Trigo Identity

**janice91** · September 9th 2011, 06:12 AM

Dear experts,

I am practicing the Trig identity, however met some issue in the changing ${\2tanB/(1+tanB)} TO {\1-3tan^2 B}$
Please kindly advise me:

identify: $\tan3B= \dfrac{\3tanB - tan^2 B }{\1-3tan^2 B}LHS := \dfrac{\ tanB + tan2 B }{\1-tanB.tan2B} = \dfrac{\3tanB - tan^2 B }{\2tanB/(1+tanB)}$
Thank you so much!

**Sudharaka** · September 9th 2011, 07:26 AM

Originally Posted by janice91

Dear experts,

I am practicing the Trig identity, however met some issue in the changing ${\2tanB/(1+tanB)} TO {\1-3tan^2 B}$
Please kindly advise me:

identify: $\tan3B= \dfrac{\3tanB - tan^2 B }{\1-3tan^2 B}LHS := \dfrac{\ tanB + tan2 B }{\1-tanB.tan2B} = \boxed{\dfrac{\3tanB - tan^2 B }{\2tanB/(1+tanB)}}$

The boxed part is incorrect.
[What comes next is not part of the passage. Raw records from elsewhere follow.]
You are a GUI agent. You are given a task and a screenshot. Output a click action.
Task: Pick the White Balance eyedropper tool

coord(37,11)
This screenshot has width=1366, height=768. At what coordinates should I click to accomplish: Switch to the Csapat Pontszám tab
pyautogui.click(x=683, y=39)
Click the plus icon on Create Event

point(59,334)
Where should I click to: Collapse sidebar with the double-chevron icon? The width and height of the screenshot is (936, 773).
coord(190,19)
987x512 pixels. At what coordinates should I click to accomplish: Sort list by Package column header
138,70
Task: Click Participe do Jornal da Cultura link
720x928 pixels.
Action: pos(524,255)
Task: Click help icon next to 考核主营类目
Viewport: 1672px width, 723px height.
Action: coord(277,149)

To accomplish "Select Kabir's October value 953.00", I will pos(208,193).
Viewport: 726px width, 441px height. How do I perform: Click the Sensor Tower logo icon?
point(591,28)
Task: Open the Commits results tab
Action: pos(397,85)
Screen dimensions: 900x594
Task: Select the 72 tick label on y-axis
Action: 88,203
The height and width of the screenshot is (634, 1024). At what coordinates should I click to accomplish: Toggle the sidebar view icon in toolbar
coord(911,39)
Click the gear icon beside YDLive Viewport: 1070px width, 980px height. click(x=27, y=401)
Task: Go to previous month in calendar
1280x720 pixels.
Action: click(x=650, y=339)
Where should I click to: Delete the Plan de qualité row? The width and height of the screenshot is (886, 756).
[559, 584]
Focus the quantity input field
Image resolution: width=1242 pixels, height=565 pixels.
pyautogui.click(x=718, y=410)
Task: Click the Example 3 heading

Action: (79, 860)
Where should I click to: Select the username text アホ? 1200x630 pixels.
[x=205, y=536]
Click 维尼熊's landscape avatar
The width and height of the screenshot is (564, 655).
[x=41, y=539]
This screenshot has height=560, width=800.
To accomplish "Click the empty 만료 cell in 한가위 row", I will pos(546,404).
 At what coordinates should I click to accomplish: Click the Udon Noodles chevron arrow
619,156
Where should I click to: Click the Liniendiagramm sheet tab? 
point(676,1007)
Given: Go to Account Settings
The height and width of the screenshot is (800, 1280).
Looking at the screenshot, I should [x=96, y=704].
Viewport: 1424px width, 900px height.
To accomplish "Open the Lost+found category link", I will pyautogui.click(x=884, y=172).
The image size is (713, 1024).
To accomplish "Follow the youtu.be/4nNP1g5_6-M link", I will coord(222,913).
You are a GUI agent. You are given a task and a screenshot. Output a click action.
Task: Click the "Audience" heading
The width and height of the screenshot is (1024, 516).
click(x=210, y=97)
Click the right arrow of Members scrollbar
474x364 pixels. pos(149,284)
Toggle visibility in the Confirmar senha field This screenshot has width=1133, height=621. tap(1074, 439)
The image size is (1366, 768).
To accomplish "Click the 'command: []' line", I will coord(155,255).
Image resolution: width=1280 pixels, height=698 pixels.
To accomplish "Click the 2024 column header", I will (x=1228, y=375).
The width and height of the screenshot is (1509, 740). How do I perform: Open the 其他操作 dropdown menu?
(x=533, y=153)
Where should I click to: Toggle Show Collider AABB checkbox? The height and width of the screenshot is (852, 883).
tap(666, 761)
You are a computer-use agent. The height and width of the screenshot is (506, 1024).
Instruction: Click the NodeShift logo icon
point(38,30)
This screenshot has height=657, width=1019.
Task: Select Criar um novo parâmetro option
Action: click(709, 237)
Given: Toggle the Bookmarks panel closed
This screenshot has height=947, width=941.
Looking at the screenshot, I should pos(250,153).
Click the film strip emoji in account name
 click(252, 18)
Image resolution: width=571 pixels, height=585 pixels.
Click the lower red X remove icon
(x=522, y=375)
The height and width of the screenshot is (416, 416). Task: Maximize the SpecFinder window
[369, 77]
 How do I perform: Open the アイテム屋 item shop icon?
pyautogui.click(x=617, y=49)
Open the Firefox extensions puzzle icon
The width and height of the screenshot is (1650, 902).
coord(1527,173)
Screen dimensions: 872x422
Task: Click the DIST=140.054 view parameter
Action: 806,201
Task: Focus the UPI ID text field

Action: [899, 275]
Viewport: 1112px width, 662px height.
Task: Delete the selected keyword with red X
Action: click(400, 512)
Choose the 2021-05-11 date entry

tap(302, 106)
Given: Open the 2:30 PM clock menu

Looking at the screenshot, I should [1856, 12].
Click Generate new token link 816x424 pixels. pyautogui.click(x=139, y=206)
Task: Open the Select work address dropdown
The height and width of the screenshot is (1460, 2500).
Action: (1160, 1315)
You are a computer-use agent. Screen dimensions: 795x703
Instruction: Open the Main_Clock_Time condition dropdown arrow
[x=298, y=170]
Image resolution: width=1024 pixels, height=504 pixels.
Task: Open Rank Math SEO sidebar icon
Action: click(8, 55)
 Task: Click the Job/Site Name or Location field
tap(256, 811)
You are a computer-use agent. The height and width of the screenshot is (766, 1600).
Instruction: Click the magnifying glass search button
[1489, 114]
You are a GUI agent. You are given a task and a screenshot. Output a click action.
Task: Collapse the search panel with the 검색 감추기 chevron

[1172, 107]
Apply the double angle formula again for tan(2B) and you would get the answer.

Thank you so much!

.

**Soroban** · September 9th 2011, 10:31 AM

Hello, janice91!

I met some issue in the changing . $\frac{2\tan B}{1+\tan B} \,\text{ to }\,1-3\tan^2B$

No wonder! . . . The two expressions are NOT equal.

**janice91** · September 9th 2011, 08:44 PM

I have made a careless mistake. Thank you for guidance!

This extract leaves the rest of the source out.